The New York-based startup lets you select text, photos or videos on web pages, then use Clipmark’s bookmarking feature to save the URL and your selected information to your Clipmarks folder. From there, you can share your “clips” with friends and colleagues and even search to find the most popular clips on the Clipmarks site.
Founded by a lawyer disgruntled with pasting citations from articles into an ever-growing Microsoft Word document, Clipmarks’ features go a step further than established bookmarking services such as Delicious.
It lets you choose only a phrase or paragraph of text, or a specific photo on the page to bookmark. This means your bookmarks more obviously point to the information you think matters most.
Forbes finds the service useful for helping their reporters collect and share information about articles they are reading — and you may soon be seeing Clipmarks used in their stories and blogposts. They’ll clip something, and then blog something quickly around it.

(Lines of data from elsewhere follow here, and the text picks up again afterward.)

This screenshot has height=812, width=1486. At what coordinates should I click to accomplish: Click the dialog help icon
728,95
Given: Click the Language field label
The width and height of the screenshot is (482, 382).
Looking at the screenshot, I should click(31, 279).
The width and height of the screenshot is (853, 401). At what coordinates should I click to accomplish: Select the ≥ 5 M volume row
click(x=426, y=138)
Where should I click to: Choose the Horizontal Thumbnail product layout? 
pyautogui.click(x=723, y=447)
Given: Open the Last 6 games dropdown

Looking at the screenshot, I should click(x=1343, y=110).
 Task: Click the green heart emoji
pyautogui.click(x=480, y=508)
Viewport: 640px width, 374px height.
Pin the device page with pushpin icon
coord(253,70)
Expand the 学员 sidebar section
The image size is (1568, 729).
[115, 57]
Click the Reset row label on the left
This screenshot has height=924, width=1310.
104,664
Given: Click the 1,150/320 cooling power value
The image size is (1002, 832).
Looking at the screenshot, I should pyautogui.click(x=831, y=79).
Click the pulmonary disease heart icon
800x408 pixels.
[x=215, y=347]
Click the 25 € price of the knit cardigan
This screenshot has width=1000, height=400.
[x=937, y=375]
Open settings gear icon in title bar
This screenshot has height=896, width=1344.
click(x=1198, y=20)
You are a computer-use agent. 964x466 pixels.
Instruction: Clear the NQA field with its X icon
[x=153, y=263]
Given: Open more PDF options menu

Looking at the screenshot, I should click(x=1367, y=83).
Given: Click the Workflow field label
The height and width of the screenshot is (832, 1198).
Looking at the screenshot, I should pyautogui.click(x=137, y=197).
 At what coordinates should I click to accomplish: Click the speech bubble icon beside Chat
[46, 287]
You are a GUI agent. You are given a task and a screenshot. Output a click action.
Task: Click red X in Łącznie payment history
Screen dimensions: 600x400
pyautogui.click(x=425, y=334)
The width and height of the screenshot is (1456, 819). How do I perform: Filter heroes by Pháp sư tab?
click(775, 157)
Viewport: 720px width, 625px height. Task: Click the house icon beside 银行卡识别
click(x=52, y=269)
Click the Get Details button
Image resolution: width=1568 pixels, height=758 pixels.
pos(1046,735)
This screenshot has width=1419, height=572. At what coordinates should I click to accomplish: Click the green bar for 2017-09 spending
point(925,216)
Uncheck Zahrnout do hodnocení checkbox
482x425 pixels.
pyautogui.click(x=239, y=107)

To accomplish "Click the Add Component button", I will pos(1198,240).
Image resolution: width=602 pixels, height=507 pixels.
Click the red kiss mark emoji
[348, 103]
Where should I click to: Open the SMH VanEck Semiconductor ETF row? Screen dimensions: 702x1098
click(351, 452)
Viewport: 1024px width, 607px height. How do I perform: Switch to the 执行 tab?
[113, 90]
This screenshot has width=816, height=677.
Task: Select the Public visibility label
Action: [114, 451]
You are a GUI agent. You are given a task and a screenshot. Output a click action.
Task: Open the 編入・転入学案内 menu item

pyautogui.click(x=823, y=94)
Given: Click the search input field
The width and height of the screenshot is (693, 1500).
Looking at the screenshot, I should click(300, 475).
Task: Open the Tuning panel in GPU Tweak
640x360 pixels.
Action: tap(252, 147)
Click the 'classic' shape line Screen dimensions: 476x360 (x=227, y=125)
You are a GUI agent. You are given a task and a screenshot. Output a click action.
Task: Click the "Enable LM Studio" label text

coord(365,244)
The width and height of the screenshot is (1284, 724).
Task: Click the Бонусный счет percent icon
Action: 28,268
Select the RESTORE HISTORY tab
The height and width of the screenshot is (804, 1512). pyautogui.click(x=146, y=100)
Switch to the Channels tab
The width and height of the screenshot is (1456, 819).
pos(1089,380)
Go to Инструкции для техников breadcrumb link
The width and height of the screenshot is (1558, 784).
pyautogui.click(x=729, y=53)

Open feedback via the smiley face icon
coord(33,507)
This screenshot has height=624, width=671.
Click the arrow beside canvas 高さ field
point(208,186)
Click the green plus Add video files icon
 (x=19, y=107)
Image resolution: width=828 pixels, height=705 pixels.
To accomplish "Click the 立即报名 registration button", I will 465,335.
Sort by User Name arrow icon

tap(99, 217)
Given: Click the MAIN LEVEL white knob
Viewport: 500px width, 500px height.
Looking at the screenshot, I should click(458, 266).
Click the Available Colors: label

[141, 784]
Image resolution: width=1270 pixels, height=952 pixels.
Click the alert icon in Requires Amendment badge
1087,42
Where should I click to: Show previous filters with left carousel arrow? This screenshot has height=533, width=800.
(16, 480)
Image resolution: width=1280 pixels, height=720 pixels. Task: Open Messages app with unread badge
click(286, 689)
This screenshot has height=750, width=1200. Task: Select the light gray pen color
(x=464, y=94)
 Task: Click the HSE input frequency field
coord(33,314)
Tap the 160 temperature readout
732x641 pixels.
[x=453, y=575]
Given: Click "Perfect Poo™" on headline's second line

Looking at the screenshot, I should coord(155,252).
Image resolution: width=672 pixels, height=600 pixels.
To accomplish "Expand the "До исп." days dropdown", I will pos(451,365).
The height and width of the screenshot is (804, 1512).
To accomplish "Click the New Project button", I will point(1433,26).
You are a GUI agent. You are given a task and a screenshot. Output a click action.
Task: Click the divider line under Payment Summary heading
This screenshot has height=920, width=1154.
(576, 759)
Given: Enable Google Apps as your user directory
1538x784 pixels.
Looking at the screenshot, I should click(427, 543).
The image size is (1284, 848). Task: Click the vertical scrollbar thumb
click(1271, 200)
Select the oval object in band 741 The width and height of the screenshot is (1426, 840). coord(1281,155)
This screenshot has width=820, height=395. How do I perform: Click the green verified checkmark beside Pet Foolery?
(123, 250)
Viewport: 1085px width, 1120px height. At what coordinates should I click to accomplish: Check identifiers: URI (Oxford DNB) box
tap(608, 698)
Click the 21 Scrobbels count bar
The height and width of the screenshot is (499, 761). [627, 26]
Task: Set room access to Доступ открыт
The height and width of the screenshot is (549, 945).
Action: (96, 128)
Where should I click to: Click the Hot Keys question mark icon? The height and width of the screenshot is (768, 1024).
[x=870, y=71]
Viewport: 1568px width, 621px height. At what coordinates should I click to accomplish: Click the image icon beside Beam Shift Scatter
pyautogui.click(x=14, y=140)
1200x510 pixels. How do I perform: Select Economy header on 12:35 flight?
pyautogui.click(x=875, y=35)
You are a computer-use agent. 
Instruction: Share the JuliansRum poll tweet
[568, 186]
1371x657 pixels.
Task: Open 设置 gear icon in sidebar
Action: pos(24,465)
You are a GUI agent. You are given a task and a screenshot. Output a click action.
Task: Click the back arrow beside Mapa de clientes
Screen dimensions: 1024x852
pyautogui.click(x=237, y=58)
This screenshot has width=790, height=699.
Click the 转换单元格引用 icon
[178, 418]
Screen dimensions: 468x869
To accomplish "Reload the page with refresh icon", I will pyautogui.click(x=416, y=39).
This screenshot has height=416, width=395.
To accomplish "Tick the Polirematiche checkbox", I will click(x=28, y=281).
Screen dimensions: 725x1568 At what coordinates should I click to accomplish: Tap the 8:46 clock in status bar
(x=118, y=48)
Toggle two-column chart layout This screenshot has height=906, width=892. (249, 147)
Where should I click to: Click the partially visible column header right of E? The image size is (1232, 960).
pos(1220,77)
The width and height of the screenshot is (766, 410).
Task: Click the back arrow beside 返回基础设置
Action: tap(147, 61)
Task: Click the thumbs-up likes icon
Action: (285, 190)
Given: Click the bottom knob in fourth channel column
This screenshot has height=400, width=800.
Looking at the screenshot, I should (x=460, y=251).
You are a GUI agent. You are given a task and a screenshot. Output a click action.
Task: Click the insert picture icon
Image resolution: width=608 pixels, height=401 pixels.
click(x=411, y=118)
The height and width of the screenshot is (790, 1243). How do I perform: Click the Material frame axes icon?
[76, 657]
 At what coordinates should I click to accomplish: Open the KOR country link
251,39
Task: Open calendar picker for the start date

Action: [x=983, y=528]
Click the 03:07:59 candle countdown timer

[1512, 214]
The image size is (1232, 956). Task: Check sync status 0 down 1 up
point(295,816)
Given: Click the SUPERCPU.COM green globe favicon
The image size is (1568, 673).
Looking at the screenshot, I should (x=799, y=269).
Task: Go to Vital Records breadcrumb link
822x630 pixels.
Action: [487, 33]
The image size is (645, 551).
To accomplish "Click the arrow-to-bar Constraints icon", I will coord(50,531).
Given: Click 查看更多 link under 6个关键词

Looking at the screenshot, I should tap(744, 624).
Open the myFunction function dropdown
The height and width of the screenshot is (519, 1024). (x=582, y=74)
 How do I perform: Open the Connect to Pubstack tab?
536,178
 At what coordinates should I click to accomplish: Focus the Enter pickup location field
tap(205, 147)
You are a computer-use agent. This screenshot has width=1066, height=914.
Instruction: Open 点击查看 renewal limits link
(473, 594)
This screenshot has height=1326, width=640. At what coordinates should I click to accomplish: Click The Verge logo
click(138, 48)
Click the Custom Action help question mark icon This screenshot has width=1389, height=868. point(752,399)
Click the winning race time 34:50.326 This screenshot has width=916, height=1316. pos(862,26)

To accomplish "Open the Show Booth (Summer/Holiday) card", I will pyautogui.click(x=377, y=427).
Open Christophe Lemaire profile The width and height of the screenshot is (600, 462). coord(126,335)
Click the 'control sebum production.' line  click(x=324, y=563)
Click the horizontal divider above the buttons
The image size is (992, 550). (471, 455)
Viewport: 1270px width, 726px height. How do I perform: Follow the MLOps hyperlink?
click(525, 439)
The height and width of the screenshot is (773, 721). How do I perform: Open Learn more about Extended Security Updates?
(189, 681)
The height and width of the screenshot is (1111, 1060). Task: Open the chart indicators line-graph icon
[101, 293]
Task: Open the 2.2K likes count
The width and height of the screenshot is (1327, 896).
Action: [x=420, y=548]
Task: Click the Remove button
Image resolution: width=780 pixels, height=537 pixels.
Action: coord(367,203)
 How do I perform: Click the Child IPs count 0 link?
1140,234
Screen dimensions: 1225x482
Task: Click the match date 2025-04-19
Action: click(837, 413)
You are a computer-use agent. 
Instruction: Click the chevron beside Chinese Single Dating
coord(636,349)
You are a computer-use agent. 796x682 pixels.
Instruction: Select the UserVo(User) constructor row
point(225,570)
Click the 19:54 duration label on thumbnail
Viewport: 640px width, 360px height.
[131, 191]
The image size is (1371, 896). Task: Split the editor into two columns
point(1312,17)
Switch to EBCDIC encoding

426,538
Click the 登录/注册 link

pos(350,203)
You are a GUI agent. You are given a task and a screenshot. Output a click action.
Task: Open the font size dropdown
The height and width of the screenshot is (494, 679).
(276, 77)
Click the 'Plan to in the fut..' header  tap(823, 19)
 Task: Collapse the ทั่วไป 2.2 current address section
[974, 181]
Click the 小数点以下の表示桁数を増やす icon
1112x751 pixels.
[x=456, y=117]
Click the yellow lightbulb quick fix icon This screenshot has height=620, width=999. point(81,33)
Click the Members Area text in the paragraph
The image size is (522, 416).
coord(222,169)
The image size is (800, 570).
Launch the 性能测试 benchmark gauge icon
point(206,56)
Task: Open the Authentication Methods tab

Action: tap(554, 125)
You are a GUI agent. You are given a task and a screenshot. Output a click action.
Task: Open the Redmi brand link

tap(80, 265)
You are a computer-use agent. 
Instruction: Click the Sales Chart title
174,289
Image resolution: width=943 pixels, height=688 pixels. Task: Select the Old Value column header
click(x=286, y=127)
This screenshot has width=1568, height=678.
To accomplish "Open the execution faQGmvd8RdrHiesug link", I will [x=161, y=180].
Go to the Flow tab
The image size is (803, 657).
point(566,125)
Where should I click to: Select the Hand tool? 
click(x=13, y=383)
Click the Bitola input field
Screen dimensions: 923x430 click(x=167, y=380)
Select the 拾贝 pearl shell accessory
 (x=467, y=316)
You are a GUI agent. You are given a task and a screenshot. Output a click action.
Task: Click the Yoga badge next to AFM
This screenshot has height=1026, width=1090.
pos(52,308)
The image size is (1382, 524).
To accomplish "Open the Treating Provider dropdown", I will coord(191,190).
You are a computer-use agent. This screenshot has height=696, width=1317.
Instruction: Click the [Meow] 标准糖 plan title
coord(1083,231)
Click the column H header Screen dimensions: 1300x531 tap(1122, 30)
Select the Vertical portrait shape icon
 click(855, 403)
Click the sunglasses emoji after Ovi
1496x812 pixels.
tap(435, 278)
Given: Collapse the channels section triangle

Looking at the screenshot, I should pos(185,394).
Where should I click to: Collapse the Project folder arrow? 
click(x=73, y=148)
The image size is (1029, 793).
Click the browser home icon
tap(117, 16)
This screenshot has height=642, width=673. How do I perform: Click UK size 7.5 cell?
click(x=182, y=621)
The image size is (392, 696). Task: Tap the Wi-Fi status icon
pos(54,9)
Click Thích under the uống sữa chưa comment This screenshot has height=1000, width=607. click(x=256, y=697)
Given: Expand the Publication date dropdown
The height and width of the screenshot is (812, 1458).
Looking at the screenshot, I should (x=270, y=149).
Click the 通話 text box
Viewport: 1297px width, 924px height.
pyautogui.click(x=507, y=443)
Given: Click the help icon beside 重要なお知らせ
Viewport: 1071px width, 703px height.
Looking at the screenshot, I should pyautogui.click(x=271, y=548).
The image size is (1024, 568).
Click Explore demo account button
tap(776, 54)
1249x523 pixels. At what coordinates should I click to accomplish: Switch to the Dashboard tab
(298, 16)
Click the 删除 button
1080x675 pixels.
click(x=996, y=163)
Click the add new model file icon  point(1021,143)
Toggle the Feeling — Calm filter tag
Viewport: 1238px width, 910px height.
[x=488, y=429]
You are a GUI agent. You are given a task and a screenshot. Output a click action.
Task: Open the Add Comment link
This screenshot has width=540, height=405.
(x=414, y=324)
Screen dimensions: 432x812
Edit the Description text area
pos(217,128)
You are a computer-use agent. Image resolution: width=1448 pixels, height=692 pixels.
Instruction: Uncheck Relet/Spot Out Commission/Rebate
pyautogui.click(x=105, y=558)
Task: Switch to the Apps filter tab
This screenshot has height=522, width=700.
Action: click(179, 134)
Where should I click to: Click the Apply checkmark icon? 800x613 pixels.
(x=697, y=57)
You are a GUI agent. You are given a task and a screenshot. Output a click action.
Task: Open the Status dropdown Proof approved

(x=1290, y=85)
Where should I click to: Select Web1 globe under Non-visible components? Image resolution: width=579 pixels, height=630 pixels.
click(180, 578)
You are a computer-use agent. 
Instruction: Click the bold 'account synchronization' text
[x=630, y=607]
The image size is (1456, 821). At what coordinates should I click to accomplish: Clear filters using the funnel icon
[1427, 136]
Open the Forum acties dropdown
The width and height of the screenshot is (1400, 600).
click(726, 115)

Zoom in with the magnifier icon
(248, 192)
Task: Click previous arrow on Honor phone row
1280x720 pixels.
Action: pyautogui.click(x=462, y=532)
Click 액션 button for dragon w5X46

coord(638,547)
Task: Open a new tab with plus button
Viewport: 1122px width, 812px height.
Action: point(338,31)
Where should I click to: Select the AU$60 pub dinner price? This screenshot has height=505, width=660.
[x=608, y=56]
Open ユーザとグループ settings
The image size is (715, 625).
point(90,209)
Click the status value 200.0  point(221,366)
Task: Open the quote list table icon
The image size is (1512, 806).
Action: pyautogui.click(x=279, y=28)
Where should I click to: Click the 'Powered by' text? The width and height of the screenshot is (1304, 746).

We can see the value of this service for reporters selecting Web items on the fly, pasting it into an editor, and providing a brief comment — and so this may be a good home for Clipmarks. However, for pure research purposes, we find other services more useful. For example, RSS readers, such as Google Reader, help us manage the deluge of fresh information being published across online news sites every day.
Other startups that provide similar social-bookmarking features include Grouptivity (our coverage) and Plum.
Back in 2006, we noted a “locust swarm” of social bookmarking startups that were receiving funding even though it wasn’t clear how any of them would make money. Clipmarks seems to have found the same answer as Delicious: get bought — most likely for a small sum — by someone who needs what you made.